Stored data entries

☆ ☆ ☆

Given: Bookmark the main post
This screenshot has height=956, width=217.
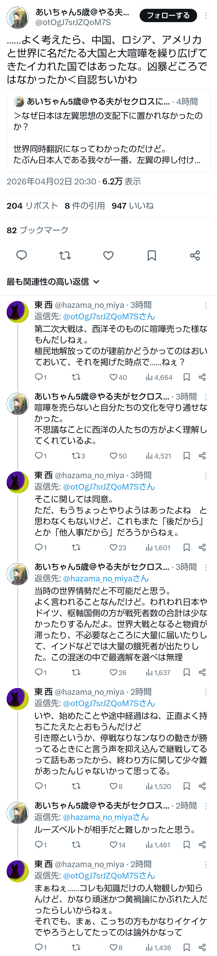Looking at the screenshot, I should 152,255.
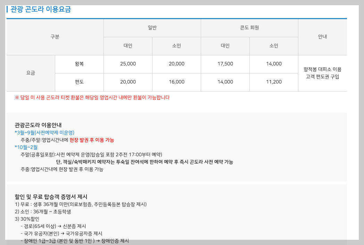Select the 요금 row header cell

(31, 73)
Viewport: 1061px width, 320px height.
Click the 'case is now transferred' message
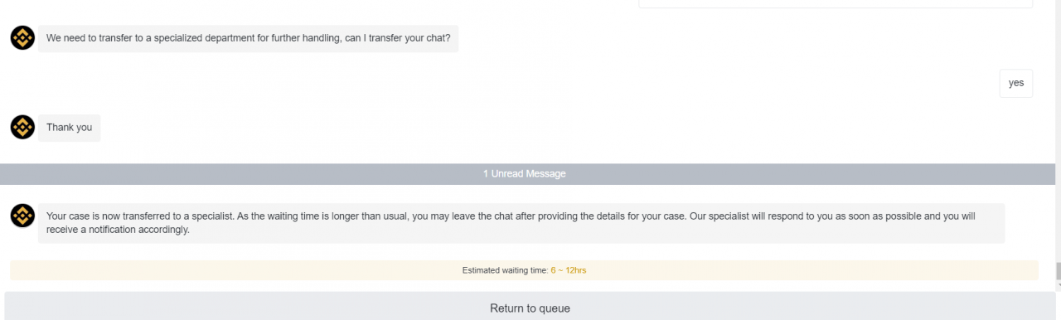(x=521, y=223)
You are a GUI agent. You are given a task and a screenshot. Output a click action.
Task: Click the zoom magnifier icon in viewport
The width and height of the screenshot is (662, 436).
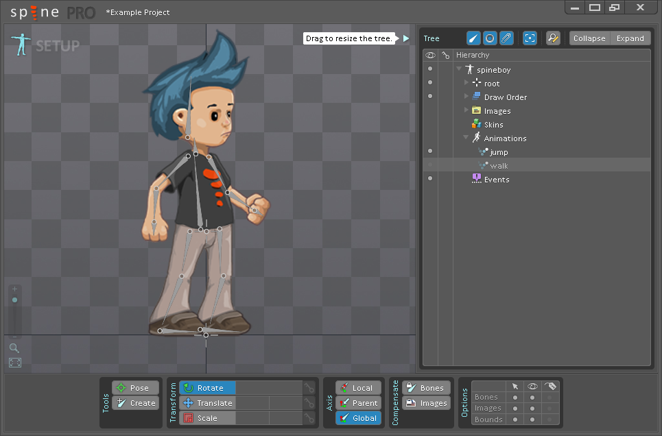(14, 348)

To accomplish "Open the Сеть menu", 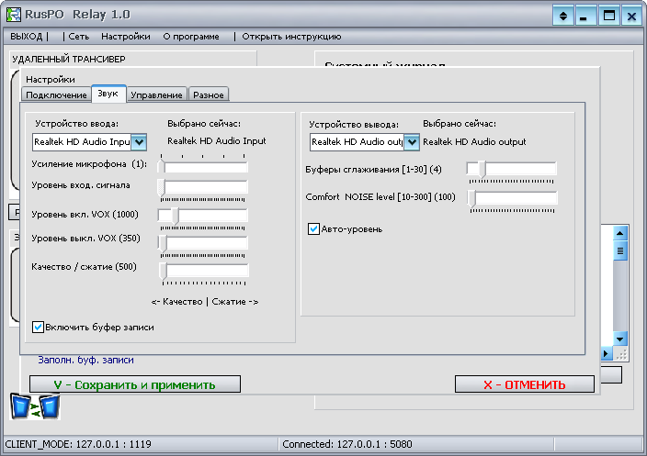I will [x=79, y=37].
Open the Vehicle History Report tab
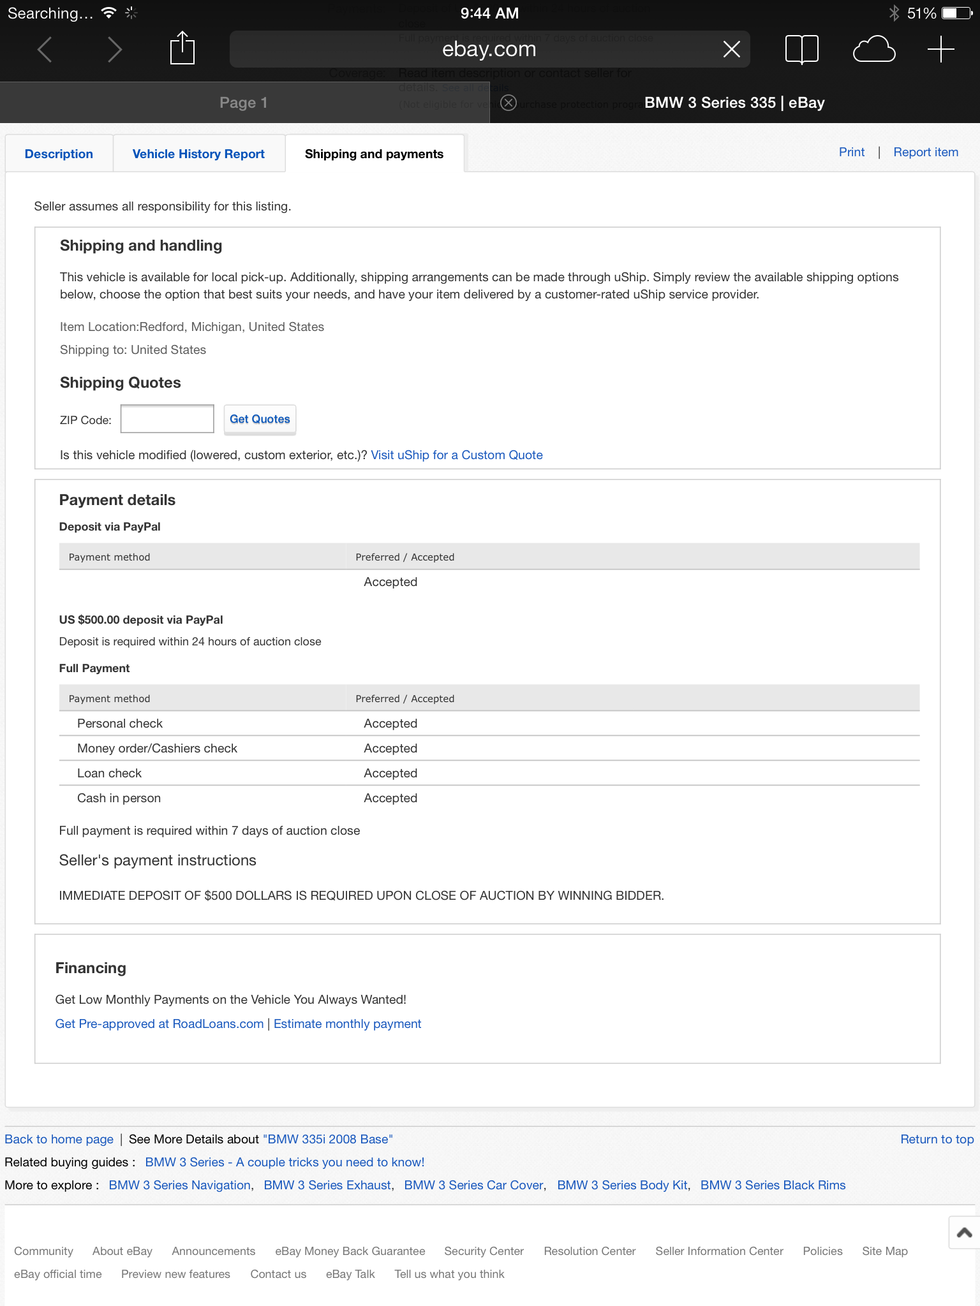 tap(198, 154)
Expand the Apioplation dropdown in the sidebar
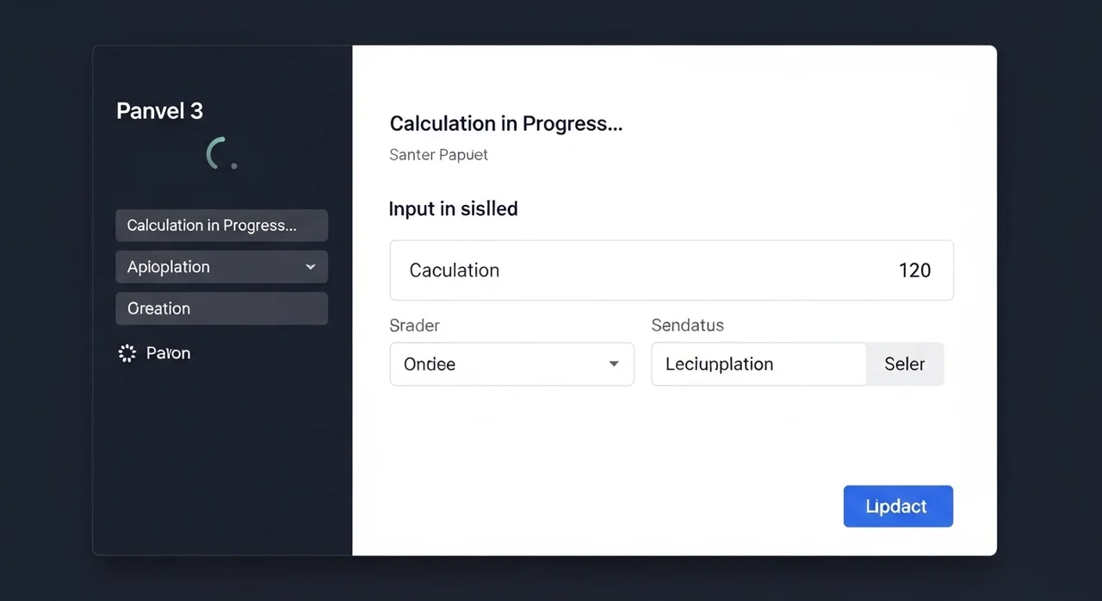Screen dimensions: 1102x601 221,267
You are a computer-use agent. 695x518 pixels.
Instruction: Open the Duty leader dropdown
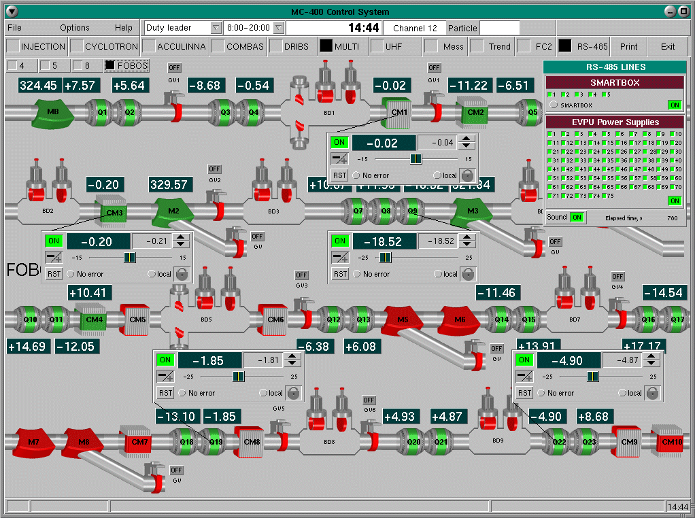216,28
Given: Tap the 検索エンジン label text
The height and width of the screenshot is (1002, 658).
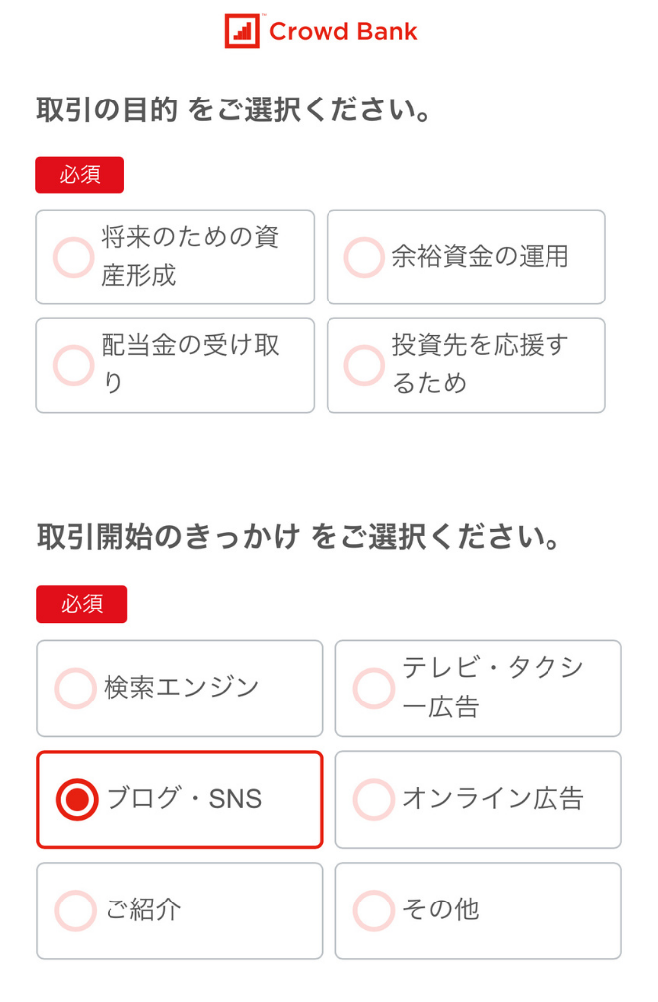Looking at the screenshot, I should click(x=181, y=688).
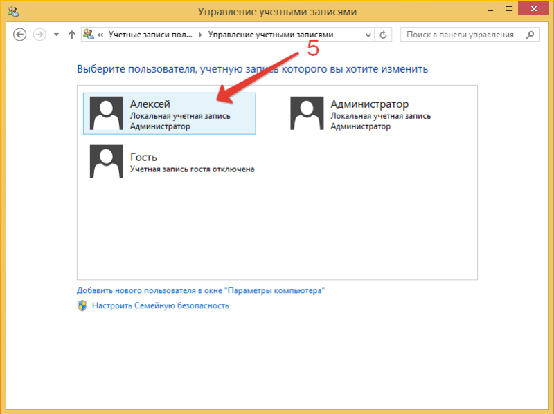Click the Back navigation arrow
The width and height of the screenshot is (554, 414).
click(20, 35)
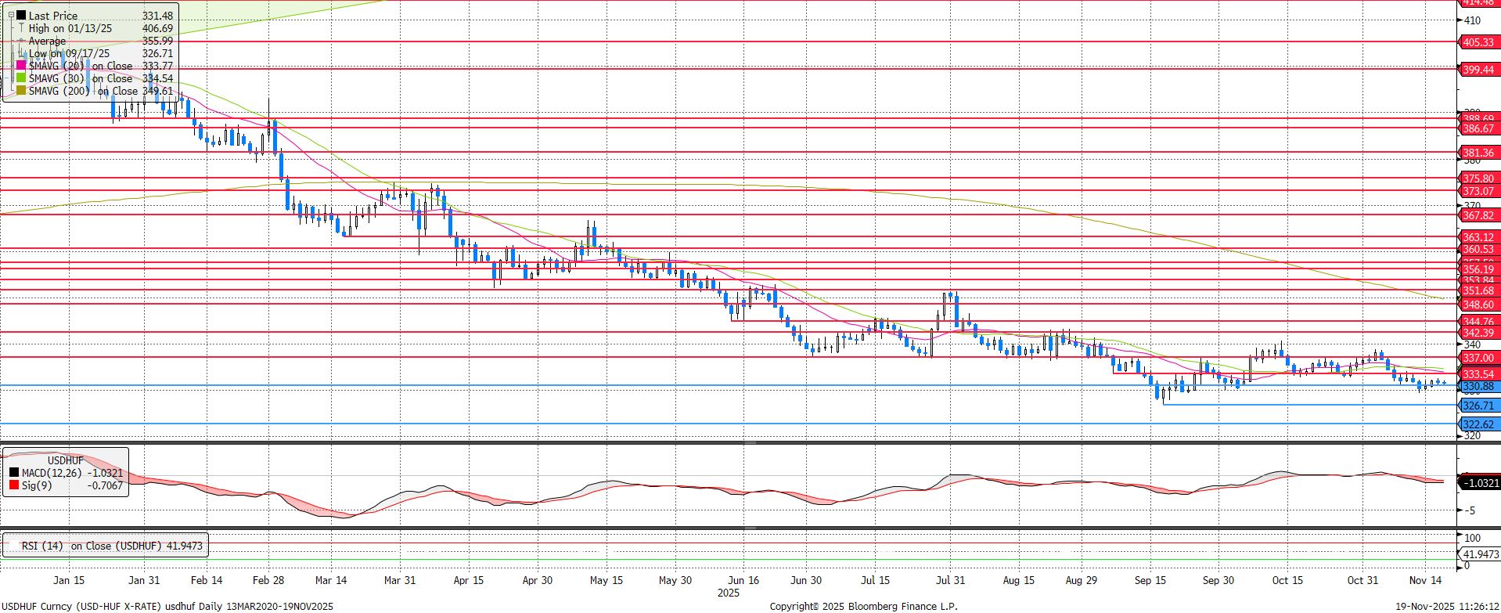Select the blue 322.62 price tag
The image size is (1501, 613).
[x=1478, y=424]
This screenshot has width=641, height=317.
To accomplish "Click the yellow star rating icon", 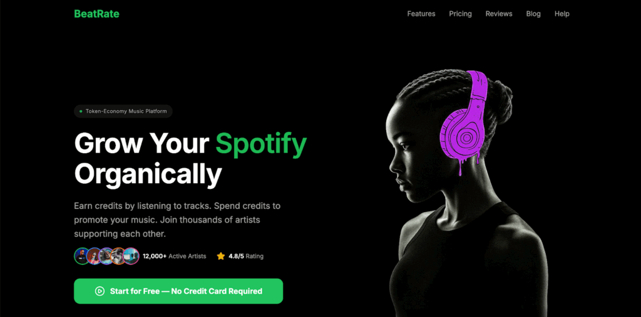I will coord(221,256).
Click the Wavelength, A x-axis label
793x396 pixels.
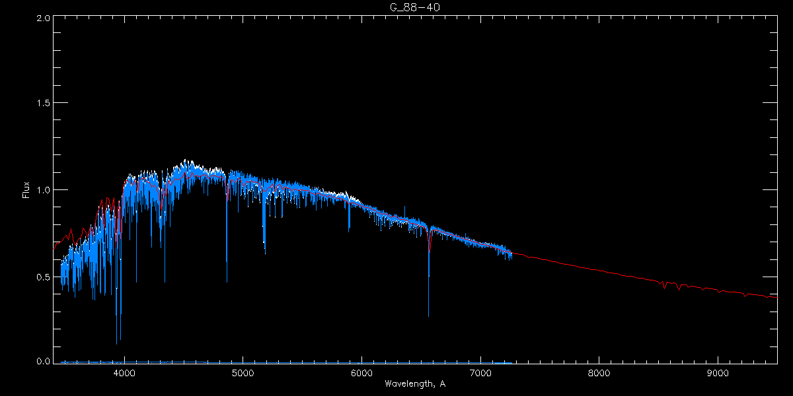pos(414,384)
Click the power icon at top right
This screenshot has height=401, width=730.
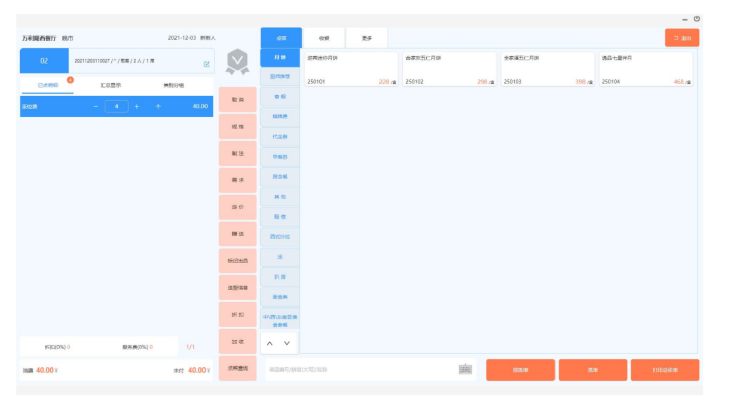tap(697, 19)
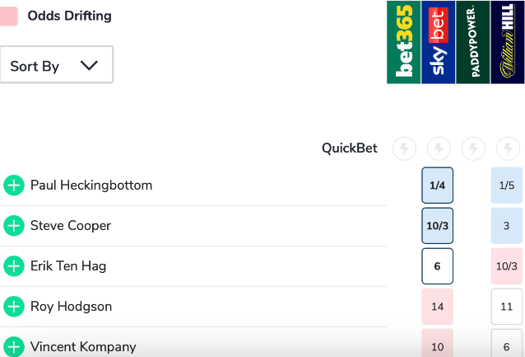525x357 pixels.
Task: Add Erik Ten Hag with plus icon
Action: (x=14, y=266)
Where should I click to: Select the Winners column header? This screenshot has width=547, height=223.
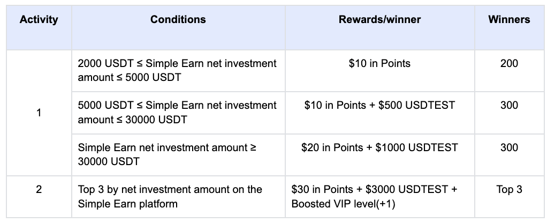pos(509,20)
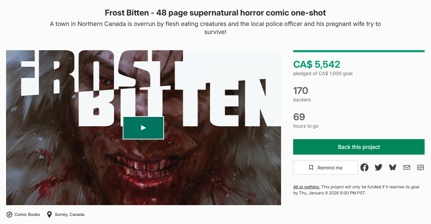The image size is (431, 224).
Task: Click the 170 backers count
Action: click(x=301, y=91)
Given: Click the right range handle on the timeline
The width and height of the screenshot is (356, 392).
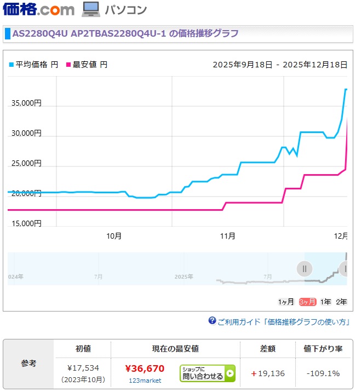Looking at the screenshot, I should click(x=345, y=269).
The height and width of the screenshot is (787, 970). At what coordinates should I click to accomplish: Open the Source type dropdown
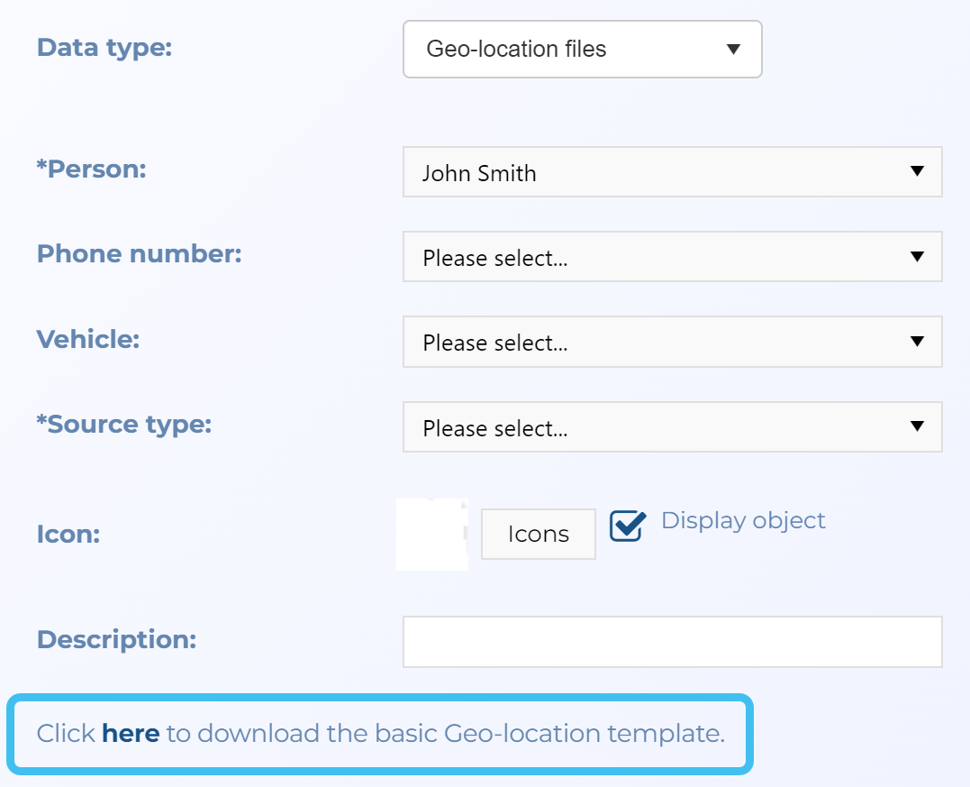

☆ ☆ ☆

● WORK ORDER: Across the entries, tally every line that contains the word "label" and report the sum by itself.

● WORKED SOLUTION: 2